Task brief: Each line of the records containing "step" is to be copied out and returned.

Dataset records:
********************

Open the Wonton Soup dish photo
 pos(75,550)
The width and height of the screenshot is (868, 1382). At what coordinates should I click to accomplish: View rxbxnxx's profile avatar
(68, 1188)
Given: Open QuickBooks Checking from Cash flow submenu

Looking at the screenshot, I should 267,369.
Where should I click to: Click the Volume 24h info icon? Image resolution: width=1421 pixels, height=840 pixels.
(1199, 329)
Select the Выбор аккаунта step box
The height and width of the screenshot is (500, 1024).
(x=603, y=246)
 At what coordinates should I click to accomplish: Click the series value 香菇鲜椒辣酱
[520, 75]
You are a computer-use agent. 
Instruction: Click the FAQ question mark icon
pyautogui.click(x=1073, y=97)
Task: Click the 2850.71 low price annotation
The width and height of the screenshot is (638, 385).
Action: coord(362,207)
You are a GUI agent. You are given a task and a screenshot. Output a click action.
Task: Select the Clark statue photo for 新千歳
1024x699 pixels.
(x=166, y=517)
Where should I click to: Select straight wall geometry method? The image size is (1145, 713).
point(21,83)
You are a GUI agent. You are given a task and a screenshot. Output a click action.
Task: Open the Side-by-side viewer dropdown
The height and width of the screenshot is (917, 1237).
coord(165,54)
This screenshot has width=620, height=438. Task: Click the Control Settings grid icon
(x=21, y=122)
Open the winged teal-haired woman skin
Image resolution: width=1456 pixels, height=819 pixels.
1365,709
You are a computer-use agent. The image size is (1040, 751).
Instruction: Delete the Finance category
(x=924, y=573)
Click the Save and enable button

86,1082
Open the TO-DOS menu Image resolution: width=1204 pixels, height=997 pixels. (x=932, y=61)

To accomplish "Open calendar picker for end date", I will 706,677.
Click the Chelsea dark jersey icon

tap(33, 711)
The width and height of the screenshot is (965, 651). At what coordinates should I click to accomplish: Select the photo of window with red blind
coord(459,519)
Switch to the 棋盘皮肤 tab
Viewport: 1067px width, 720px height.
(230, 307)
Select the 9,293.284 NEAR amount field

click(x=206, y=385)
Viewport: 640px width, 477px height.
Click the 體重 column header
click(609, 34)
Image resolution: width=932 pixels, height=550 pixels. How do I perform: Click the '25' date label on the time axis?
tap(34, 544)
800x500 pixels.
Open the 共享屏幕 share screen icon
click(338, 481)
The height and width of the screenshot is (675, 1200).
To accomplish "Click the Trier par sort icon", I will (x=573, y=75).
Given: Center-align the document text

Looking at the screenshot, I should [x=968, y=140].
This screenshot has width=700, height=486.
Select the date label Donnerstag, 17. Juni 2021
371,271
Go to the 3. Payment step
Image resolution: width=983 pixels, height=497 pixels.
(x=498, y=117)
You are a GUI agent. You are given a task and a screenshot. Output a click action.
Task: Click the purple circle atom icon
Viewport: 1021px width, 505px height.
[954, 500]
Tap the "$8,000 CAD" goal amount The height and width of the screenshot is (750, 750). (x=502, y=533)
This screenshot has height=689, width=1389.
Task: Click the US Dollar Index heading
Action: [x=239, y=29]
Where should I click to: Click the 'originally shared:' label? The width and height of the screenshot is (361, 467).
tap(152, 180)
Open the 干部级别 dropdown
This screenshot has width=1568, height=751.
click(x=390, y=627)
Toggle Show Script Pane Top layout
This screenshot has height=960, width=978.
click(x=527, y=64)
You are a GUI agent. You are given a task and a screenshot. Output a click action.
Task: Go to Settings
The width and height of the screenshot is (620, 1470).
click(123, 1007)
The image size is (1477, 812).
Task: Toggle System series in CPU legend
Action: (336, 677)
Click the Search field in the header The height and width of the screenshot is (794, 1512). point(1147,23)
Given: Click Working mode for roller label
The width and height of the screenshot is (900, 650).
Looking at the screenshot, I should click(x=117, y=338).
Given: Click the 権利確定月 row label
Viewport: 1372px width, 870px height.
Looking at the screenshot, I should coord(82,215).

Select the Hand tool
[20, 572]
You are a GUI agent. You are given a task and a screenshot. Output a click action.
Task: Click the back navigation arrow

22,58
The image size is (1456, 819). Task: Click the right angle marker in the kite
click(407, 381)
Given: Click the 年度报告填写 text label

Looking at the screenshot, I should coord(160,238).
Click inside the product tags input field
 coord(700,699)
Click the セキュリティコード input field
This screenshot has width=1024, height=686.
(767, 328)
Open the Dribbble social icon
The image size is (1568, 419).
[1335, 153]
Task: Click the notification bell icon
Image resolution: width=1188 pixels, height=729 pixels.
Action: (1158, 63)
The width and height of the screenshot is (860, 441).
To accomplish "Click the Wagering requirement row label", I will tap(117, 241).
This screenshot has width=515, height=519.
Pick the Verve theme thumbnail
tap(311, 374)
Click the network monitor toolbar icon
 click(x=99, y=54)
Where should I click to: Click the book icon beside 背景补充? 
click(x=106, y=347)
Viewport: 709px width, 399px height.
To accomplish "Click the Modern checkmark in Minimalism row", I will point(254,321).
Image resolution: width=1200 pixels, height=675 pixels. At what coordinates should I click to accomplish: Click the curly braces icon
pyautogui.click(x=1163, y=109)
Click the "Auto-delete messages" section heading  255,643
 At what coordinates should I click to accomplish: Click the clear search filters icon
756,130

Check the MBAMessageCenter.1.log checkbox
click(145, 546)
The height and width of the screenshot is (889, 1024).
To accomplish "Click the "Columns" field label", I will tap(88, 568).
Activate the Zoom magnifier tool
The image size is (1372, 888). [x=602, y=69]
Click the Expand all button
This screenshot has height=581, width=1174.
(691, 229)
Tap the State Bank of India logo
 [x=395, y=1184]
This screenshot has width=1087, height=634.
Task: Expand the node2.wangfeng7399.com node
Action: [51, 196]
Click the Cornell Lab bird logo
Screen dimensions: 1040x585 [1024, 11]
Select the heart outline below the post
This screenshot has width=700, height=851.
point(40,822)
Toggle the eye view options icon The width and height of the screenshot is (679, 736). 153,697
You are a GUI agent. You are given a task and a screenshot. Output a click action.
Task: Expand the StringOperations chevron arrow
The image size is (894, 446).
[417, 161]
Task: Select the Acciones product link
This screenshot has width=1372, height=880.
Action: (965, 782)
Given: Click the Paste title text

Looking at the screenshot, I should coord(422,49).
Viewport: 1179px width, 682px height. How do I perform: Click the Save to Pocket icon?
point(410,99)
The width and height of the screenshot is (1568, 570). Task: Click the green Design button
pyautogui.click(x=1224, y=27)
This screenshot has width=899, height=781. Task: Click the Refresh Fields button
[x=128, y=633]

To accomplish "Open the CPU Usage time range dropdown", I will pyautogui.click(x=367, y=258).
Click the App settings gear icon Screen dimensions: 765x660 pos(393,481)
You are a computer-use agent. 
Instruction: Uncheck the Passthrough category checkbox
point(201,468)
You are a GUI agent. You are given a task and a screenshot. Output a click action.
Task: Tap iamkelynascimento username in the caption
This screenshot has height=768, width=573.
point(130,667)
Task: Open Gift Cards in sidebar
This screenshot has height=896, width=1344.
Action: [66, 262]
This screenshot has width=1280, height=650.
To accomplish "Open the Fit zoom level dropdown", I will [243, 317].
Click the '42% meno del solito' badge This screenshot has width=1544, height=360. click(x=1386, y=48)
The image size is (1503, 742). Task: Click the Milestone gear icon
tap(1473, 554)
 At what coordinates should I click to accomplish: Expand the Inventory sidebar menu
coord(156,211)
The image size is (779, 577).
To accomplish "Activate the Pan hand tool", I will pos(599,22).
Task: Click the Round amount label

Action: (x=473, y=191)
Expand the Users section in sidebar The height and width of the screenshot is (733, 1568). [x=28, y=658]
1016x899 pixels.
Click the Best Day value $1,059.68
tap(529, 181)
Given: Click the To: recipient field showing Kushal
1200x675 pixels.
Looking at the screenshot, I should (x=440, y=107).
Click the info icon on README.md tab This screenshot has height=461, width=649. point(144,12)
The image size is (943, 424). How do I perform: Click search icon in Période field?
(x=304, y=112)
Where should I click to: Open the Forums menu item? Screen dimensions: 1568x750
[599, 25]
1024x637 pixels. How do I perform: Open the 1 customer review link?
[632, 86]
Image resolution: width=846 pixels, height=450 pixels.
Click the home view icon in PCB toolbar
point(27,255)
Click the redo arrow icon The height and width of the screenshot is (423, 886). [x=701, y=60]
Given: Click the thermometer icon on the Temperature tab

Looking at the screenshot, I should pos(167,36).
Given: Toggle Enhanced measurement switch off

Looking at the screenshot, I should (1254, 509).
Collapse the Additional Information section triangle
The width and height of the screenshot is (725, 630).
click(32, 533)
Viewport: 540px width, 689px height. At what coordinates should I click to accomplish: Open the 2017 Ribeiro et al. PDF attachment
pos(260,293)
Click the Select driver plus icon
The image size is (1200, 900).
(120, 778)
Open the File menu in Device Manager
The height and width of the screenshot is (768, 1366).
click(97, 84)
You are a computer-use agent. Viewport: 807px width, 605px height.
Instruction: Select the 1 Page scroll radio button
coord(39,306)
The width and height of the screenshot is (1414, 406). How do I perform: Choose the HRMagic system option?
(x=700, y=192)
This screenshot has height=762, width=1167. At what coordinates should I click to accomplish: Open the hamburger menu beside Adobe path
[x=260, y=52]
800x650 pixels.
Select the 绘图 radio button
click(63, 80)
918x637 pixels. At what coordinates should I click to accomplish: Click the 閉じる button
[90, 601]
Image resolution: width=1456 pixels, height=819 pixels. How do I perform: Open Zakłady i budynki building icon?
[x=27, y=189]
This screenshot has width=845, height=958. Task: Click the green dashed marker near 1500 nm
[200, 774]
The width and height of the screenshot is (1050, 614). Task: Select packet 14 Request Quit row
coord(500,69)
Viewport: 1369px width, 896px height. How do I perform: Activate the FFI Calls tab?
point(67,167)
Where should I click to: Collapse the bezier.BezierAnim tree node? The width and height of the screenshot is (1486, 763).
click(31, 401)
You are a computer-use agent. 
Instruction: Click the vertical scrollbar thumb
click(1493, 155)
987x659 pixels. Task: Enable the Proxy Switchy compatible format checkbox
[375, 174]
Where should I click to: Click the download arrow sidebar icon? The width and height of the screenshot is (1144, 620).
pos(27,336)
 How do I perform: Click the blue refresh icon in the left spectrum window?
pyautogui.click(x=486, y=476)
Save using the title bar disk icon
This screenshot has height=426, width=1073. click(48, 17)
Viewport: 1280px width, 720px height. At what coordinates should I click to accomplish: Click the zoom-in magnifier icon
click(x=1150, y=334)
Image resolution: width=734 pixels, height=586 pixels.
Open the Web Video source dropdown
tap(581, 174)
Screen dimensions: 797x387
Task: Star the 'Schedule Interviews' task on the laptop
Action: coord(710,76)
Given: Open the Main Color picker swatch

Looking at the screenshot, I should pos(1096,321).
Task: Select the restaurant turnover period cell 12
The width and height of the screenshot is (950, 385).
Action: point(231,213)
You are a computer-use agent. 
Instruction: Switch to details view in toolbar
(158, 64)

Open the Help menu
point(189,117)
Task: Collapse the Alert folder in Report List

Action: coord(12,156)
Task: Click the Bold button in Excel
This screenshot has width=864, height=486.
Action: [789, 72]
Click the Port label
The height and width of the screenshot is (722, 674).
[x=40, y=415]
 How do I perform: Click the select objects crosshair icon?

********************

Finished task:
Select the Выбор аккаунта step box
Go to the 3. Payment step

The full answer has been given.